1. A murderer is condemned to death. He has to choose between three rooms. The first is full of raging fires. The second is full of assassins with loaded guns. The third is full of lions that haven't eaten in 3 years.. Which room is safest for him? 

2. A woman shoots her husband. Then she holds him under water for over 5 minutes... Finally, she hangs him. But 5 minutes later they both go out together and enjoy a wonderful dinner together. How can this be? 

3. What is black when you buy it, red when you use it, and gray when you throw it away? 

4. Can you name three consecutive days without using the words Wednesday, Friday, or Sunday? 

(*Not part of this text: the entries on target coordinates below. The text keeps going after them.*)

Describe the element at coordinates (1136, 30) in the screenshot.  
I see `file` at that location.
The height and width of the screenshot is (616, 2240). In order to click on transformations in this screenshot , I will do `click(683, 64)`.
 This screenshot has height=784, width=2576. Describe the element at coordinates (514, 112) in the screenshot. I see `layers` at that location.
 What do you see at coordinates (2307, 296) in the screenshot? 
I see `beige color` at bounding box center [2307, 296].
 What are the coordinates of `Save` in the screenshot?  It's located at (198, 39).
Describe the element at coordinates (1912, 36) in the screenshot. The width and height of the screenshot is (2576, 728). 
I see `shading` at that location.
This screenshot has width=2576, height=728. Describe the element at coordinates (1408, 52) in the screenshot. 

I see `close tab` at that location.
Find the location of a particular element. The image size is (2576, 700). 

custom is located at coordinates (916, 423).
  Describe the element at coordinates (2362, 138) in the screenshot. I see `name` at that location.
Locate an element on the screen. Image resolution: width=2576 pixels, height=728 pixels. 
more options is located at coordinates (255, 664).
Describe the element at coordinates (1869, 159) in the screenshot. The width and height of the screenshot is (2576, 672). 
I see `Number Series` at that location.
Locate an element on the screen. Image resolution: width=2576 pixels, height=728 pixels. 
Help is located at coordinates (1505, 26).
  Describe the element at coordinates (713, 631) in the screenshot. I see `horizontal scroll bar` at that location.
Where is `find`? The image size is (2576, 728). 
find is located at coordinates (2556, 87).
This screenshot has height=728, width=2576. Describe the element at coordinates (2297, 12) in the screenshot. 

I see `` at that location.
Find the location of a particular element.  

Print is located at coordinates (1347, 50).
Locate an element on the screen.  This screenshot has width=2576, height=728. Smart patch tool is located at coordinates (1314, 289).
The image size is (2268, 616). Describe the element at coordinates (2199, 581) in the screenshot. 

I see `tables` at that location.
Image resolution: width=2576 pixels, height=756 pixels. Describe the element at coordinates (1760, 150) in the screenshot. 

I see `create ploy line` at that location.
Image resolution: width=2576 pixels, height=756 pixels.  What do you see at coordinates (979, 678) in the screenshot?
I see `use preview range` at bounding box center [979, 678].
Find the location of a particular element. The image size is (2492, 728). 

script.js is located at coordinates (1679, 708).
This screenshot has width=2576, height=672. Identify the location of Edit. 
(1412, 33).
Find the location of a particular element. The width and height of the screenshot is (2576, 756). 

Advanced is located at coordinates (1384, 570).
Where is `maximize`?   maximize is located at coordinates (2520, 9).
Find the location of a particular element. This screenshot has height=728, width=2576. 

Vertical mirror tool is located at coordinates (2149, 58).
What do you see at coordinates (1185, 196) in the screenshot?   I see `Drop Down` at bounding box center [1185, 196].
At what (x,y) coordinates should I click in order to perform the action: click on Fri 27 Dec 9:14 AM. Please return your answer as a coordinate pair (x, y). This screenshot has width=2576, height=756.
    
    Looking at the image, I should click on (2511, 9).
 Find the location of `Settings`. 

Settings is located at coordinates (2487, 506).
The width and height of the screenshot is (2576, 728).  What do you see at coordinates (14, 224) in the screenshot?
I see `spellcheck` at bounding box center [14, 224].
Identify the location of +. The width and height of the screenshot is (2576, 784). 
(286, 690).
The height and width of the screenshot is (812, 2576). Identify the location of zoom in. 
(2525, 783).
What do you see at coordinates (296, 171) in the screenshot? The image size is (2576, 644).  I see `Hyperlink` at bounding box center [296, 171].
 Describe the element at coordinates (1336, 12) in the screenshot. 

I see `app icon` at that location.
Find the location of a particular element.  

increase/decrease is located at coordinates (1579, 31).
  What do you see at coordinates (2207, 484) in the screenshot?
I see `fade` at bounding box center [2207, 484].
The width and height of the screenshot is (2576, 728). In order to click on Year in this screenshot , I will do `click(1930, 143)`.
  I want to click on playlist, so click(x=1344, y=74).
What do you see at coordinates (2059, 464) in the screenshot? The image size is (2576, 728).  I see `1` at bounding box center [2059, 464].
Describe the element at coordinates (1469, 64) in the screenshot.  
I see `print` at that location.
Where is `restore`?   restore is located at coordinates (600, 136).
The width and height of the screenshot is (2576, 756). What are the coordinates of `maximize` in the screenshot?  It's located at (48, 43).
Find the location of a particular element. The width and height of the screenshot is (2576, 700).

5. This is an unusual paragraph. I'm curious as to just how quickly you can find out what is so unusual about it. It looks so ordinary and plain that you would think nothing was wrong with it. In fact, nothing is wrong with it! It is highly unusual though. Study it and think about it, but you still may not find anything odd.. But if you work at it a bit, you might find out. Try to do so without any coaching! 

THE ANSWERS TO ALL FIVE THE RIDDLES ARE BELOW: 



Answers: 

1. The third room. Lions that haven't eaten in three years are dead. That one was easy, right? 


2. The woman was a photographer. She shot a picture of her husband, developed it, and hung it up to dry (shot; held under water; and hung). 


3. Charcoal, as it is used in barbecuing. 


4. Sure you can name three consecutive days, yesterday, today, and tomorrow! 


5. The letter e, which is the most common letter used in the English language, does not appear even once in the paragraph. 


How did you do?





Hopeless, I only got 1 right.


----------



## HelenP (Oct 5, 2011)

Love things like this!

I got the first one right, but for the wrong reasons.

I got the last one right away, because it's right up my street, being a wordaholic!

The other 3 - didn't have a clue!

xx


----------



## Monica (Oct 5, 2011)

lol, I only got nr. 4 right

I knew about the photographer, but I really couldn't remember what it was...


----------



## Rollercoaster (Oct 6, 2011)

I couldn't get any of these! I love riddles, especially ones I don't understand!


----------